Ben si accoppia con questa scena di Francis Scott Fitzgerald la pagina di “La violetta del Prater” dove Christopher Isherwood fa dire a un montatore, rivolto a Isherwood medesimo o almeno alla sua controfigura romanzesca. La tirata è un po' lunga, ma merita di essere ricopiata per intero: “Non riesco a capire cosa diavolo ti immagini di fare qui. Ti illudi forse di avere venduto la tua anima? Voi scrittori avete pose così maledettamente romantiche. Tu credi, per esempio, di essere superiore alle miserie artistiche del cinematografo, credi che sia un'arte inferiore. Cambia idea. E' il cinema che vale molto più di te. Noi non abbiamo bisogno di sgualdrine romantiche ottocentesche. Abbiamo bisogno di tecnici. Grazie a Dio io sono un montatore, conosco il mio mestiere. E sono maledettamente bravo. Non tratto la pellicola come un pezzo del mio intestino. Bé, lascia che ti dica una cosa. Un film non è un dramma, non è letteratura; un film è matematica pura. Non capirai mai una cosa simile finché campi”.

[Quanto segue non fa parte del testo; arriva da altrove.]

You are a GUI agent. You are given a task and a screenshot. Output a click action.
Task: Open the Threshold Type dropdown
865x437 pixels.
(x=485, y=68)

Serviva la perfida intelligenza di Mordecai Richler per andare a scovare la tirata, e commentarla in “Un mondo di cospiratori” (che rimanda al titolo di Isherwood “Tutti cospiratori”). Aggiunge che Aldous Huxley “era arrivato a Hollywood per guadagnare soldi facili, fare la cresta sul conto spese, raccontare da vecchio nell'autobiografia che si era venduto l'anima”. Isherwood assieme a Huxley andrà a Hollywood, con un po' di puzza sotto il naso in meno (era uno che quando gli chiesero perché si era stabilito a Berlino diceva la verità: “L'ho fatto per i giovanotti”, e perché lì non c'erano le leggi che condannarono Oscar Wilde). Come Huxley si lasciò attrarre dal peggio della California, che non è il cinema bensì la fascinazione per le filosofie orientali. Ai tempi della “Violetta del Prater” era ancora un ragazzo spiritoso, in grado di afferrare la miscela di artigianato e cialtroneria che sta dietro certi film. “Il cinema – spiega il regista Friedrich Bergmann – è una macchina infernale per chi lo fa. Ed è una sinfonia per lo spettatore: ogni movimento deve essere scritto in una certa tonalità”.

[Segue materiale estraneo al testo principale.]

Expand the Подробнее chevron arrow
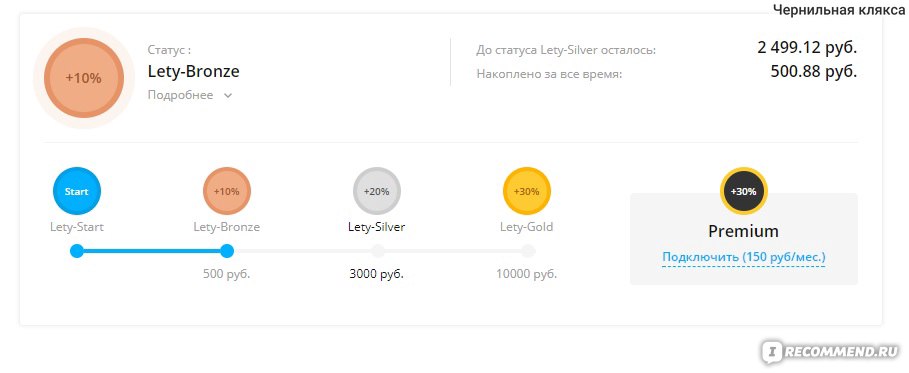 coord(228,96)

Isherwood acconta i primi tempi del sonoro, quando le macchine da presa mandano un rumore d'inferno: “Hanno avvolto la macchina in una specie di coperta imbottita, che la fa somigliare a un barboncino con il cappottino invernale”. Racconta il panico generato dalla nuova invenzione, che leva di mezzo le attrici con la voce gracchiante e la dizione imperfetta, in scene che sono il doppio romanzesco di “Cantando sotto la pioggia”. Nell'epoca del muto, i registi “urlavano i loro ordini con il megafono per farsi sentire tra il martellare dei falegnami; e turbe di comparse istupidite assordate abbrutite affamate venivano spinte qua e là da giovani e aggressivi aiuto registi, che abbaiavano loro come cani pastori”. Ora nessuno osa più fare previsioni sul cinematografo: “Il Sapore, forse, l'Odore o la Stereoscopia, o chi sa quale diavoleria che dallo schermo invada la platea”.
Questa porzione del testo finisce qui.